Today, we're estimating the grain of a curve.
This is a pretty cool piece of maths.
So what are we waiting for? Let's get learning.
Our learning outcome is that we'd be able to estimate the gradient of a curved part of the graph by considering the gradient of a straight line connecting two points.
Lots of keywords in today's lesson.
The gradient is a measure of how steep a line is.
It is calculated by finding the rate of change in the y-direction with respect to the positive x-direction.
Gradient, rate of change, positive x-direction.
Look out for those throughout our learning today.
Two halves to our learning.
We're gonna begin with estimating the gradient.
For a linear graph, we can find the exact gradient using a triangle to identify the rate of change in the y-direction with respect to the positive x-direction.
For this linear graph, we can identify two coordinate pairs.
Draw a triangle like so.
Look at the rate of change between the x-direction at the y-direction, and we can declare that the gradient is 3.

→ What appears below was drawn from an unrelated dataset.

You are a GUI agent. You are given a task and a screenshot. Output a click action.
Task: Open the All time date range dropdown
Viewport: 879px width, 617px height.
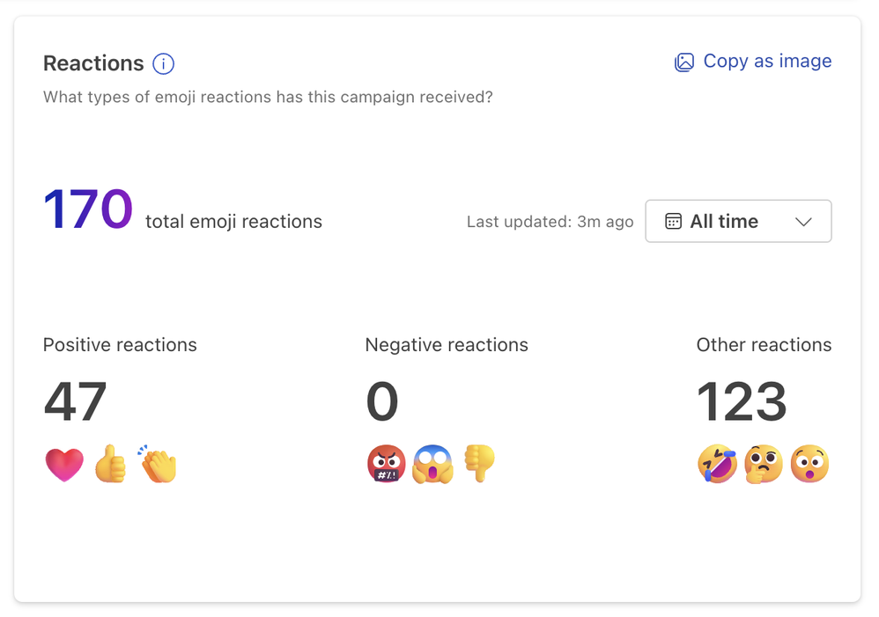(738, 222)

What does that mean? That means for every change of positive 1 in x, there is a change of positive 3 in y.
On such a linear graph, it does not matter which two coordinate pairs we choose to calculate our gradient.
If I take two coordinate pairs from the same line that are a little more distant, a bit further apart, I'll have a change in x of positive 2, a change in y of positive 6.
Same gradient? Different gradient? Of course, it's the same gradient.
If we put the change in x and the change in y to a ratio table, 2 to 6 cancels down to 1 to 3.
The gradient is still 3.
We can still say for every change of positive 1 in x, there is still a change of positive 3 in y.
This is because a linear graph represents a constant rate of change.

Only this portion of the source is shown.